Kutka and several fellow corn breeders: Margaret Smith at Cornell University, Walter Goldstein, Major Goodman and Chris Reberg-Horton at North Carolina State University, and Paul Scott and Jode Edwards at the US Department of Agriculture’s Agricultural Research Service, are all working with the traits, aiming to develop pollen-blocking corn varieties for organic and non-GMO farmers.
The corn breeders aim to develop corn varieties that can be grown from North Dakota to North Carolina. “Wherever organic corn grows, hopefully we will have something that farmers can use,” Kutka says.
He says varieties with the GA1S trait could be available in 2-3 years while those with the GA2S trait will be available in five years.
Kutka calls the new corn varieties “organic ready” as a play on Monsanto’s Roundup Ready GM crops.
The project is complicated by patents on both the GA1S and TCB traits. The Wisconsin Alumni Research Foundation owns a patent on TCB. Tom Hogemeyer, a corn breeder at Hogemeyer Hybrids in Hooper, Nebraska, patented the GA1S trait in 2005 and introduced a program called “PuraMaize” to license the trait to corn seed companies.
Kutka and other public corn breeders have opposed the patent because the trait has been used for decades.
Major Goodman believes Hogemeyer may have patented the trait to prevent Monsanto from doing so. “If Monsanto held the patent it would be a much more serious situation for people trying to use GA1S,” he says.
Goodman and Maury Johnson, president of Blue River Hybrids, both say that Tom Hogemeyer is flexible. “I think Tom is willing to work with people,” Johnson says.
The patent is also limited to the use of GA1S in yellow dent corn; it doesn’t apply to color corn varieties such as white, blue, and red or open pollinated corn.
Pioneer Hi-Bred recently purchased Hogemeyer Hybrids, but Tom Hogemeyer retains ownership of the GA1S patent, according to Chris Hogemeyer, the company’s executive vice president.
Blue River Hybrids licensed PuraMaize/GA1S from Hogemeyer Hybrids several years ago and has conducted field trials since 2007. Johnson is pleased with the trials. “From what we’ve seen the PuraMaize corn is a competitive hybrid and the system seems to work the way it’s supposed to.”
Blue River will introduce three corn hybrids in 2012 with the PuraMaize trait. “The amount of seed will be limited in the first year until we get the seed stock ramped up,” Johnson says.
He predicts that organic and conventional non-GMO farmers will be interested in the hybrids.
Another organic and non-GMO corn seed company, Prairie Hybrids, is also field testing PuraMaize. “We will be testing it to see that it doesn’t pick up GMOs and to see how yields compare,” says Prairie Hybrids representative Maynard Kropf.
Great Harvest Organics says they don’t plan to introduce hybrids with the gene-blocking traits.
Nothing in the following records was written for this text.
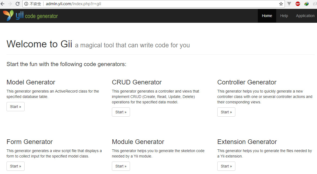Image resolution: width=317 pixels, height=174 pixels.
Task: Start the Extension Generator
Action: click(226, 166)
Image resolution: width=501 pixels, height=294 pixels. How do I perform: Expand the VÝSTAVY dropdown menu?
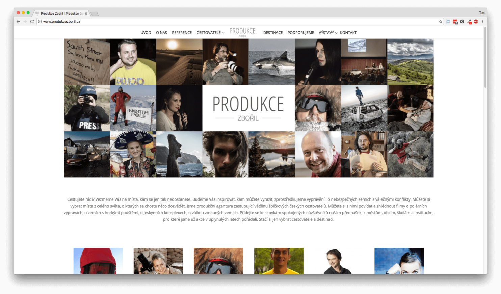(x=328, y=33)
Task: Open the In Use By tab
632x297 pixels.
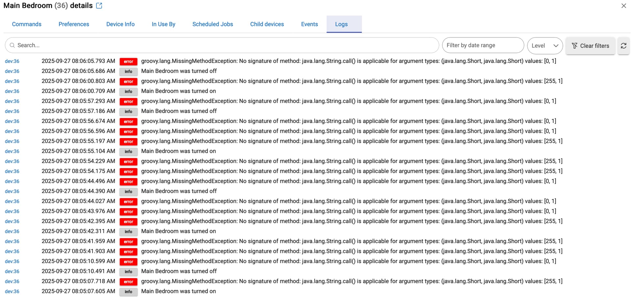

A company representative said, “Our focus is on offering elite genetics to the organic market. The conversion process for this trait could slow that process down, so the question of whether or not the time lag is worth the potential yield loss of accessing elite germplasm in a timely manner, we feel has yet to be answered by the market.”
SK Food International, a supplier of non-GMO and organic grains, developed an organic Red Crimson Corn variety with the GA1S trait and has grown it for the past three years on a few hundred acres.
“The trait is absolutely working well,” says Aaron Skyberg, SK Food marketing representative. “There have been zero issues with cross pollination.”
SK Food plans to introduce white and blue corn varieties with the GA1S trait.
Breeding the pollen-blocking traits into corn is a process that takes time, and Kutka understands that time is of the essence. “There is a lot of work on the breeders side, but I really see this as the way we have to go,” he says. “There is so much dominance by GM corn, and these tools offer great opportunities to reduce the chances for cross-pollination from GM corn.”